I also found that in a project collaboration space like this, having perfectly rendered 3D avatars wasn't a huge concern for me. I was a lot more focused on what Agarawala and Lee were presenting rather than if their mouths were moving properly.
One way you can collaborate in Spatial is by creating a shared project board. To do so, Agarawala mapped out an empty wall, and Lee did too in his own space. The wall then became a virtual scrapbook of sorts where any of us could start pinning images. He dragged in a few photos he had stored on his phone, which we then moved and pinned onto the board as we saw fit. Lee contributed a couple of different images as well, including a selfie he took with his phone. You can resize any of the photos, add sticky notes to the environment, and just place them in different positions.
What I thought was intriguing was that Agarawala was able to search for things on the web directly from the HoloLens and brought image results into the augmented reality environment by simply dragging and dropping.
For example, Agarawala searched for "Oculus Go," and Bing Images returned a slew of different photos of the portable VR headset, along with a 3D model. Spatial pulled it up from poly.google.com, a 3D model database. "We used Spatial's ThoughtFlow gesture to allow you to say words and then have them visualized before your eyes with images from the internet and 3D models from Google Poly." He then dragged and droped that 3D model of the Go onto Lee's head, to make it look as if he was wearing it.
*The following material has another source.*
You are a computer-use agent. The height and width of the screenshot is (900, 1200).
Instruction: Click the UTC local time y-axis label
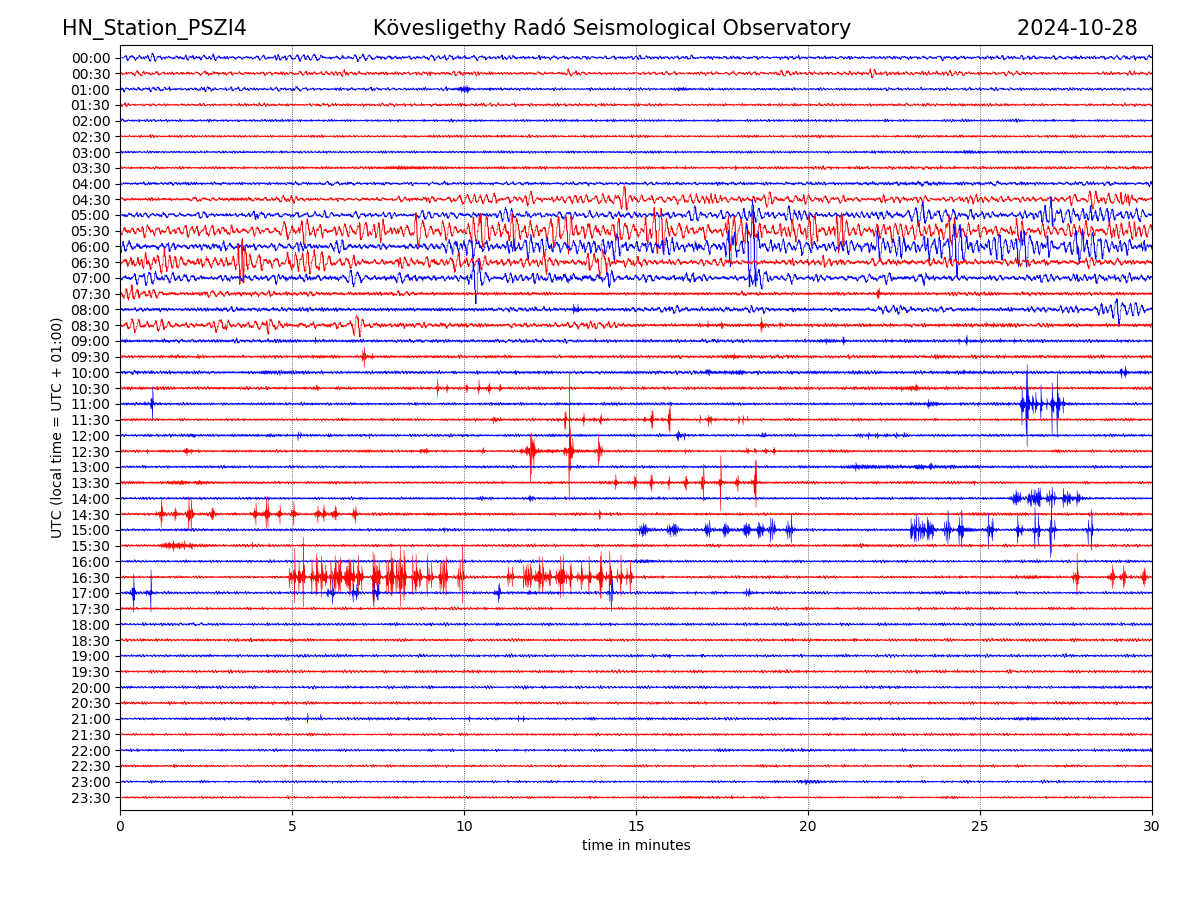(x=57, y=427)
According to Agarawala, NASA is interested in using Spatial for planning Mars-related projects. He showed me a sample Mars layout, where the room was decked out with a virtual rover, digital red planet terrain and various documentation and notes floating around it.
Throughout my demo, I could still see Agarawala face to face, and he could still access his laptop and his phone, even though we still had our HoloLens headsets on. As Lee's avatar walked around the room, I almost felt like he was there thanks to HoloLens' spatial audio effects which made it seem like his voice came from his direction. That, Agarawala said, is the power of augmented reality. He said that with AR, Spatial is a project collaboration tool that combines FaceTime, Skype, Google Docs and Slack in a single environment.
"We were doing VR first," said Agarawala. "But meetings are better suited for AR. We can still have eye contact, we can still use our computers and phones, we can still scribble in real-life whiteboards, and be engaged in the real world." When I pointed out that AR still has the problem of a limited field-of-view, Agarawala said that in a meeting environment, a limited FOV isn't that bad. "It's a temporary issue," he said, adding that Magic Leap has already doubled the viewing area and that augmented reality tech is progressing at a rapid pace.
Developers can't download Spatial to test it out just yet, as the company is still rolling the platform out with certain key customers like the aforementioned NASA and Microsoft. But this is just the beginning of Spatial's journey, and it could very well be available for other enterprise customers in the future.
"With Spatial, we are moving from the era of personal computing to spatial computing," said Lee in a statement. "People can share their space and ideas from anywhere, on any device."